Abstract: TH-PO649
Acute Interstitial Nephritis in the Setting of Fibrillary Glomerulonephritis: Case Report and Review of Literature
Session Information
- Fellows/Residents Case Reports: Genetic Diseases, Pregnancy, Monoclonal Gammopathy
November 02, 2017 | Location: Hall H, Morial Convention Center
Abstract Time: 10:00 AM - 10:00 AM
Category: Nephrology Education
- 1302 Fellows and Residents Case Reports
Authors
- Suvarnasuddhi, Khetisuda, Brown University , Providence, Rhode Island, United States
- Sharif, Sairah, Brown University , Providence, Rhode Island, United States
Background
Fibrillary glomerulonephritis (FGN) is a rare primary glomerular disease that presents with hypertension, proteinuria, microscopic hematuria and variable renal failure. It is often associated with hepatitis C virus (HCV). We report a case of FGN along with acute interstitial nephritis (AIN) in patient with HCV who had response to therapy.
Methods
A 61 year old Caucasian male with past history HCV (viral load PCR 979330IU/ml), HTN, chronic kidney disease (baseline creatinine (Cr) 1.2 mg/dL), and hemorrhagic stroke presented for evaluation of hypotension and fatigue. He was found to have urinary tract infection secondary to Proteus and Enterococcus started on piperacillin/tazobactam; later de-escalated to amoxicillin/clavulanate. Course complicated by acute kidney injury (AKI).
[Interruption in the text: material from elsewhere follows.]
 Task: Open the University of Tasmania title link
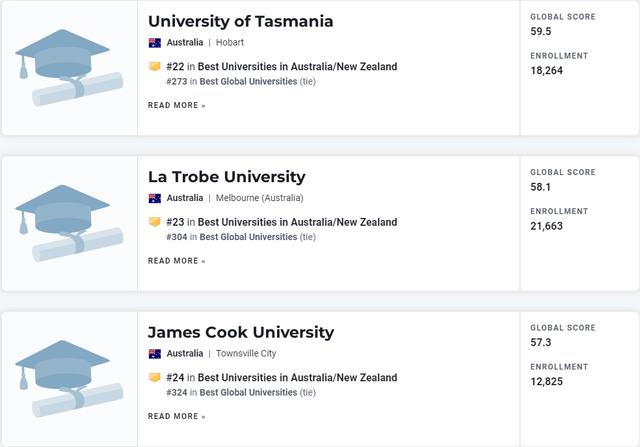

Initial etiology of AKI thought to be pre-renal azotemia from poor oral intake and ischemia from hypotension. Urine sediment revealed few muddy brown casts, WBCs> 100/HPF, RBCs >100/HPF, and few dysmorphic RBCs. Serologies were negative for autoimmune diseases, and C3 and C4 were normal. Renal ultrasound showed increased echogenicity of renal cortex; and no hydronephrosis. AKI worsened and Cr peaked at 4.3mg/dL. Due to worsening AKI renal biopsy was performed that showed on light microscopy (LM) mesangial expansion, interstitial nephritis, mild interstitial fibrosis and tubular atrophy, electron microscopy (EM) demonstrated numerous random fibrils average 15nm identified as FGN. Patient was started on steroids for interstitial nephritis, and plan to start outpatient HCV therapy. His SCr improved to 1.7 in about 2 weeks from steroid initiation.
Conclusion
FGN is found in about 1% renal biopsies. It typically presents in the fifth to sixth decade. There maybe background of HCV, polyclonal gammopathy, and/ or lymphoproliferative disorders. The LM is heterogenous usually membranoproliferative, or mesangioproliferative, or diffuse proliferative GN. EM (EM) shows randomly oriented fibrils about 20nm in diameter. Optimal therapy is not known but corticosteroids and immunosuppressants have been tried with little success. About half of patients progress to dialysis. To the best of our knowledge this is the first case of FGN with AIN reported that showed response to corticosteroids.